Shipments monoclonal antibody treatments to states paused as BA.2 becomes dominant COVID strain
According to the FDA, the monoclonal antibody treatment developed by GlaxoSmithKline and Vir Biotechnology may not be effective against BA.2.
The Department of Health and Human Services, under advisement from the Food and Drug Administration, has ordered 14 states to cease use of a COVID-19 treatment called sotrovimab, made by pharmaceutical companies GlaxoSmithKline and Vir Biotechnology.
The addition of the 14 states brings the total number that are no longer receiving doses to 22.
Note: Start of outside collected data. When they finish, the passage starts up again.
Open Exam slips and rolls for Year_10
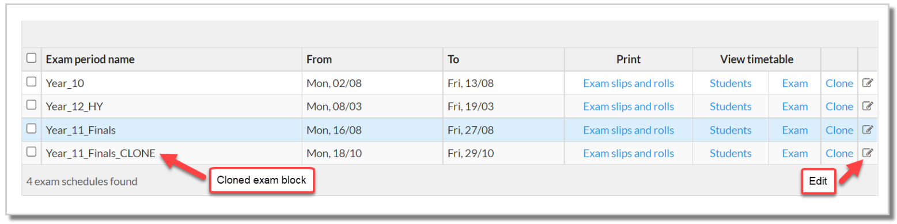The height and width of the screenshot is (224, 897). click(629, 83)
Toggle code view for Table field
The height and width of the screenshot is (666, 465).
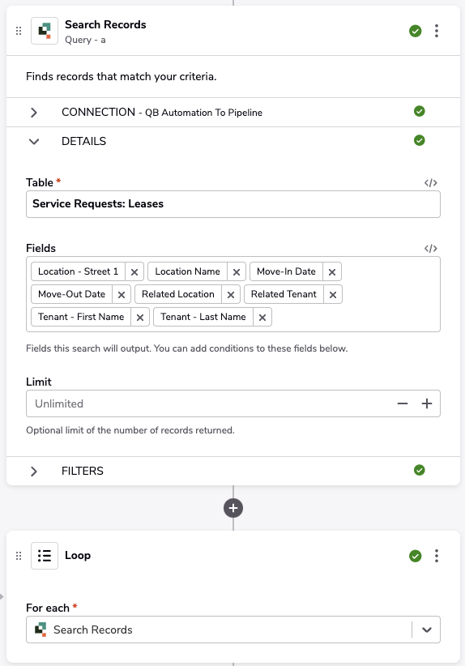click(431, 182)
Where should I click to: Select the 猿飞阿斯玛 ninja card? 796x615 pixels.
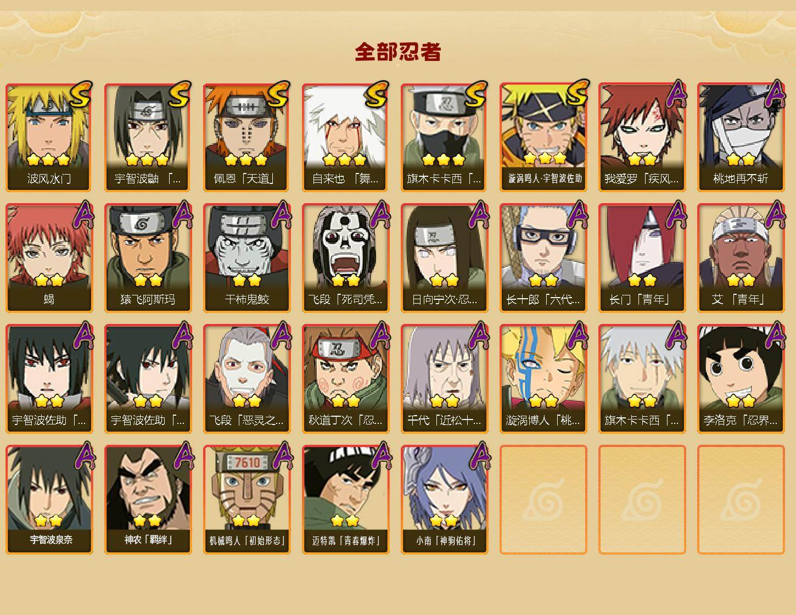[x=148, y=258]
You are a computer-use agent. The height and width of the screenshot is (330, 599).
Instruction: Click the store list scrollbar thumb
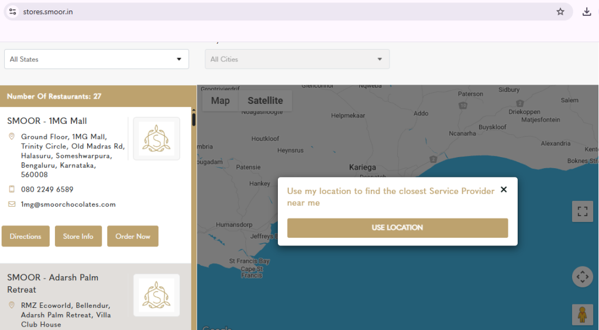pos(194,119)
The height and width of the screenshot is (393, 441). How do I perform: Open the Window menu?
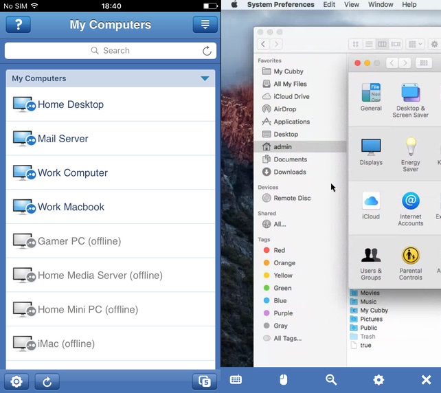coord(381,5)
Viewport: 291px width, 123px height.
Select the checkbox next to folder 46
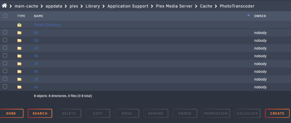pyautogui.click(x=5, y=56)
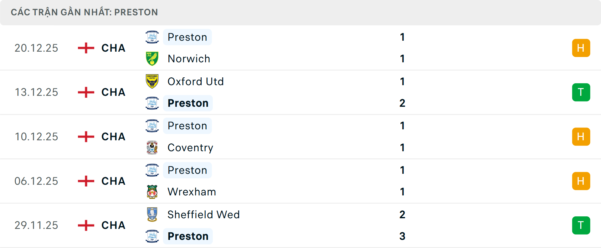Open the Sheffield Wed team link

click(x=203, y=214)
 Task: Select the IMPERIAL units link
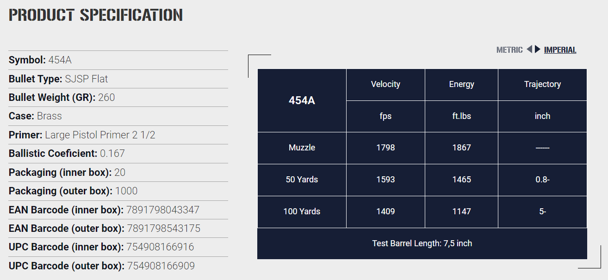(x=560, y=50)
The drug was granted an emergency-use authorization as a monoclonal antibody treatment for mild-to-moderate COVID cases in high-risk patients. In 2021 and into this year, the government purchases millions of doses of the drug and distributed them to states.
However, new data suggests that the treatment is not effective against the BA.2 subvariant, the now-dominant strain of Omicron that is making its way across the U.S.
The FDA advised that any region in which BA.2 is the dominant strain of the virus should no longer receive the monoclonal antibody treatment. Some other monoclonal antibody treatments, including Bebtelovimab, developed by Eli Lilly, appear to work against BA.2.
GlaxoSmithKline and Vir Biotechnology are responding to the FDA's advisement by "preparing a package of data in support of a higher dose of sotrovimab for the Omicron BA.2 subvariant and will be sharing these data with regulatory and health authorities around the world for discussion," according to the companies.